Why are tips so important to the server? Because their base wage rate ($2.13 an hour, unchanged for 20 years) is set assuming that tips will be received. In theory, tipped workers should take home a minimum wage ($7.25) because employers are obliged to make up any difference between base wage plus tips and the minimum wage. In practice, the process appears complicated and reliant on employers acting promptly to pay the difference in the two, without error.

Source: Council of Economic Advisers available here.
Occupations shown are predominantly tipped.
But even the minimum wage ($7.25 an hour) is too low to meet a basic standard of living, as previous blogs have argued. So if a server wishes to earn above this level, the only way that they can do so is to earn tips to take their total wages over and above the minimum wage. But tips are irregular and never guaranteed. As a result, the median tipped wage ($10.64) is much lower than the median across all wages ($17.12) (Chart 1, left-hand diamonds). Tipping isn't working as a way to increase income. In poorer areas, where income of the clientele is itself low, tipped workers are even less likely to earn a decent amount.  

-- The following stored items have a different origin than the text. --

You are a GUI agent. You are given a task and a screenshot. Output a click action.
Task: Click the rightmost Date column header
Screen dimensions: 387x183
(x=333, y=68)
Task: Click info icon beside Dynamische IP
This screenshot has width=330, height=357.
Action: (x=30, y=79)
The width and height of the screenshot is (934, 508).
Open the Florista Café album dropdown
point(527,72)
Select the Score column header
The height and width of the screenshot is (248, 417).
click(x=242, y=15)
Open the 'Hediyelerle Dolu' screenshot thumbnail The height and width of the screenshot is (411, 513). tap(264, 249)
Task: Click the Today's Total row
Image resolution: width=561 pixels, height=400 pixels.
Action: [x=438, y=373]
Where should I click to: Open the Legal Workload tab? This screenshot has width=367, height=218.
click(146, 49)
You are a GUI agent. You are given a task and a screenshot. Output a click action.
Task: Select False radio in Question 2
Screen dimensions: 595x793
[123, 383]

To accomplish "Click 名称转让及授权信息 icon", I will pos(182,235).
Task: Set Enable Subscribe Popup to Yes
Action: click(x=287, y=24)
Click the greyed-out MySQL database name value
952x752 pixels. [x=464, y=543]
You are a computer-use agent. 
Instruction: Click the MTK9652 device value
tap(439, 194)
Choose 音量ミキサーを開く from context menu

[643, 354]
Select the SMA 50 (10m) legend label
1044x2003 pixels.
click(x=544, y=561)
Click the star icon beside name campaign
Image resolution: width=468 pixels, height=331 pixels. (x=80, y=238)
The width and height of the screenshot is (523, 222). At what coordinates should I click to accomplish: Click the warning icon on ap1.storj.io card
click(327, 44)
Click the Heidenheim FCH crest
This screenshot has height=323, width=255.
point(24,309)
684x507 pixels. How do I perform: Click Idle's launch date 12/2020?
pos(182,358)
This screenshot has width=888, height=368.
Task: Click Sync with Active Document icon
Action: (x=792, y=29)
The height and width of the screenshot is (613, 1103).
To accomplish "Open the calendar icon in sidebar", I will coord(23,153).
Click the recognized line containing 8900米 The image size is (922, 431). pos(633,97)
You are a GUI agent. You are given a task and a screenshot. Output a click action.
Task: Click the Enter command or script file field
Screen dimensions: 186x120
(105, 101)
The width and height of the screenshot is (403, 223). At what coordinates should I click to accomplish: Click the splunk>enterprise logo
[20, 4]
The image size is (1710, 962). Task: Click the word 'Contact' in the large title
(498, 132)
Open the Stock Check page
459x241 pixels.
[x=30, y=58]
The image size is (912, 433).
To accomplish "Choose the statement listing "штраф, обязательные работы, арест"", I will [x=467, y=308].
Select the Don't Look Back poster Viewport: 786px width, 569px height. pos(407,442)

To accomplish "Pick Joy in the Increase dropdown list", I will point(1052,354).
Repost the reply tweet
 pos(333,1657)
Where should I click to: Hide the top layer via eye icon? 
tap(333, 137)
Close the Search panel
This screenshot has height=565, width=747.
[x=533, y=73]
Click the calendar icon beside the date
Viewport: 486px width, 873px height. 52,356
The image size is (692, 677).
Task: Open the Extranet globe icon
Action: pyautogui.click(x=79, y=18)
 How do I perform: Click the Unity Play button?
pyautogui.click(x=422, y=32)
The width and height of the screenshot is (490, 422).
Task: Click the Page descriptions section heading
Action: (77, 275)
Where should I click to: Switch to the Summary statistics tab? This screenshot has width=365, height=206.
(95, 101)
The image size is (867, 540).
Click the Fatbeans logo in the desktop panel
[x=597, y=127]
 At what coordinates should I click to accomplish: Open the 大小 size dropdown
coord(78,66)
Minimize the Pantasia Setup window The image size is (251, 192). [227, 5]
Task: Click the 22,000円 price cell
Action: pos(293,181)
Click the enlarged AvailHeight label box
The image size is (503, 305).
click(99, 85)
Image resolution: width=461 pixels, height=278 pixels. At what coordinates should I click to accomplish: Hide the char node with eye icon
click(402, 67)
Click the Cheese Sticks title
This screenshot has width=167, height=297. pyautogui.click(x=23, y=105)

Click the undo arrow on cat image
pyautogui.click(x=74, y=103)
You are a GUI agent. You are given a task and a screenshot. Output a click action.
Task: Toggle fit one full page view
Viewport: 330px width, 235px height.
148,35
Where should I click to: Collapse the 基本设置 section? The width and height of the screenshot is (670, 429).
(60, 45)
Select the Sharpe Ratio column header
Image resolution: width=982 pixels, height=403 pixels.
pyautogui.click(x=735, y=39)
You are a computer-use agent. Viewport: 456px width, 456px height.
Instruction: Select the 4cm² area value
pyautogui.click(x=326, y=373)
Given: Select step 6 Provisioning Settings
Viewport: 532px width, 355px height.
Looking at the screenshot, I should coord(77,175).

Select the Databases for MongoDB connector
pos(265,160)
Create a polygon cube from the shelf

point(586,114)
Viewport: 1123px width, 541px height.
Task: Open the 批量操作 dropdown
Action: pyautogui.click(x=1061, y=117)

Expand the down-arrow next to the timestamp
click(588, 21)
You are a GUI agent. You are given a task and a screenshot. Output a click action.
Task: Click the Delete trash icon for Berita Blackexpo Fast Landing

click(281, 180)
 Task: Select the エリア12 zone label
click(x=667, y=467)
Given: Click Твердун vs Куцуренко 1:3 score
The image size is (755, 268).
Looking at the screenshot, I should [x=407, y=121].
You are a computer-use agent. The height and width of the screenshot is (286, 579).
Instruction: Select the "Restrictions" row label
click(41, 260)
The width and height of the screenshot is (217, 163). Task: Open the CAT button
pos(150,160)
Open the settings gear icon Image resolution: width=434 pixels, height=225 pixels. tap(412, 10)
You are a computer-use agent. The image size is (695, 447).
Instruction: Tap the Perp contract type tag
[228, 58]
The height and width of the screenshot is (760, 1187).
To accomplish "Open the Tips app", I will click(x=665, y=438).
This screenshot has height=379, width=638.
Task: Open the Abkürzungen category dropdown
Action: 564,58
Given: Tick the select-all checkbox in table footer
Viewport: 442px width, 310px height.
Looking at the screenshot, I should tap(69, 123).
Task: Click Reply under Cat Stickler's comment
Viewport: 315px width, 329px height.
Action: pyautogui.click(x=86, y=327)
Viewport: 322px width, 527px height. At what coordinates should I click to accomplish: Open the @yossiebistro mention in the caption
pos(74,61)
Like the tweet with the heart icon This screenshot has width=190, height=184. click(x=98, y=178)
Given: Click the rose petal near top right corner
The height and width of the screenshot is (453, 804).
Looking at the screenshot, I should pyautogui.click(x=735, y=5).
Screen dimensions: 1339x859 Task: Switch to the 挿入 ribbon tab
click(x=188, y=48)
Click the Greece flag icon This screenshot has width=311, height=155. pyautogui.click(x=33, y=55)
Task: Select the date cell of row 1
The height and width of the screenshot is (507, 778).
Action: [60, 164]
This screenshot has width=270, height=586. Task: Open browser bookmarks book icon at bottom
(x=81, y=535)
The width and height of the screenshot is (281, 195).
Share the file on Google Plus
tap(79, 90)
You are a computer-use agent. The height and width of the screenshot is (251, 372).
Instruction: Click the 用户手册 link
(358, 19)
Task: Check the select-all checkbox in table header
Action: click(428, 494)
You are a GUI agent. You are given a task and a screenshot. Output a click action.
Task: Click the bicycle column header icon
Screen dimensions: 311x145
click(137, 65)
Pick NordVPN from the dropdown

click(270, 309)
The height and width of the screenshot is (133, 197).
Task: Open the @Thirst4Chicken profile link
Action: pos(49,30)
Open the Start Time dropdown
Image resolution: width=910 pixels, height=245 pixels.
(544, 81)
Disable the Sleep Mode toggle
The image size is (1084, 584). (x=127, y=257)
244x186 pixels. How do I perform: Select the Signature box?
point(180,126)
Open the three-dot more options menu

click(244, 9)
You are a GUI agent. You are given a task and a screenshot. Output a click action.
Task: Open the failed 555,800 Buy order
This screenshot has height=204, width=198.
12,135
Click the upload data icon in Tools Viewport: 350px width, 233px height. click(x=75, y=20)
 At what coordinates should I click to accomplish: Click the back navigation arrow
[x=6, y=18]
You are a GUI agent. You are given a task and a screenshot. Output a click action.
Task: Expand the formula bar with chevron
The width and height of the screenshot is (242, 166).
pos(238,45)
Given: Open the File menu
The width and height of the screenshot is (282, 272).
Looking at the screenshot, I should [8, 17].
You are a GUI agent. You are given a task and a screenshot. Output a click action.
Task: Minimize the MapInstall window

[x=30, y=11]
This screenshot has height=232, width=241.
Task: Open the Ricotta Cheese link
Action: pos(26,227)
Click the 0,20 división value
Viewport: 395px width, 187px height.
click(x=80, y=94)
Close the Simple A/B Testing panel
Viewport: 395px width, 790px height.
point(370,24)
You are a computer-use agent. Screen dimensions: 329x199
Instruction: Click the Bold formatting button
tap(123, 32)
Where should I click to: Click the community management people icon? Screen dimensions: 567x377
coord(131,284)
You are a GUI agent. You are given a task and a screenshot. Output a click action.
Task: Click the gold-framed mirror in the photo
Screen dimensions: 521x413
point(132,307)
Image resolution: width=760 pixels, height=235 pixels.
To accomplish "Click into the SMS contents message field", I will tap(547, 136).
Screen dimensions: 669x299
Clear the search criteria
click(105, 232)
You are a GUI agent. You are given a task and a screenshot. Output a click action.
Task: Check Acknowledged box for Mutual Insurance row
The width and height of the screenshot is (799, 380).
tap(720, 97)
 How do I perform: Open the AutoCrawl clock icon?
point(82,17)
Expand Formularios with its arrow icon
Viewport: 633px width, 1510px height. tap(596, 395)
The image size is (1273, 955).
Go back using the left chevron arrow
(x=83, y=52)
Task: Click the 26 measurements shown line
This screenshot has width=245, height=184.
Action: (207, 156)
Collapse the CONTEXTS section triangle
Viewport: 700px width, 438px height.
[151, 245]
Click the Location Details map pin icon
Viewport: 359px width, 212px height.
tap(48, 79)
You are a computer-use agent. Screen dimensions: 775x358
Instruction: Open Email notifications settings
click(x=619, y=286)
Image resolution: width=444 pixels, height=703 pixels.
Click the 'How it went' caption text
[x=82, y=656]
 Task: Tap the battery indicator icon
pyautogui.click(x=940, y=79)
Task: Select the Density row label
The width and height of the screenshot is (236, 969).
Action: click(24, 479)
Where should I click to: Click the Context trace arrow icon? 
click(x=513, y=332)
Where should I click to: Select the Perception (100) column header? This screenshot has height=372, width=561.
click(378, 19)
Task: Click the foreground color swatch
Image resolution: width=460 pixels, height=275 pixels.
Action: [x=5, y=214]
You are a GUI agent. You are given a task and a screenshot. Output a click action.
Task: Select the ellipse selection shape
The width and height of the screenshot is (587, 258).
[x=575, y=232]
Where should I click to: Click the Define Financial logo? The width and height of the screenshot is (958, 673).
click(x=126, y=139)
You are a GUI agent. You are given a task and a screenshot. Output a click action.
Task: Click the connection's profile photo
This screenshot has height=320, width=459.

In addition, tipped jobs attract more women than men, exposing them to the irregularity of income streams that tipped work brings. Nearly three-quarters of tipped workers are women, even though they account for just under half of total employment (Chart 1, left-hand bars). Women may be attracted to these jobs because they offer flexible hours that allow them to work around childcare. But the low-paid nature of this work makes it more likely that women, particularly single mothers, will find themselves in poverty.

Given how inefficient, confusing and poverty-creating tipping can be, why not eliminate the practice altogether? Some restaurants have already instigated such a practice. Examples include increasing base salaries and making clear that tips are optional, or adding a service charge to all tables and taking the decision out of the customer's hands altogether. Bringing tipped workers onto the minimum wage would eliminate one obstacle in the path to ensuring better pay. The next would be to secure a substantial wage increase for all low-paid workers. In the meantime, customers can revert to tipping because they want to, not because they have to.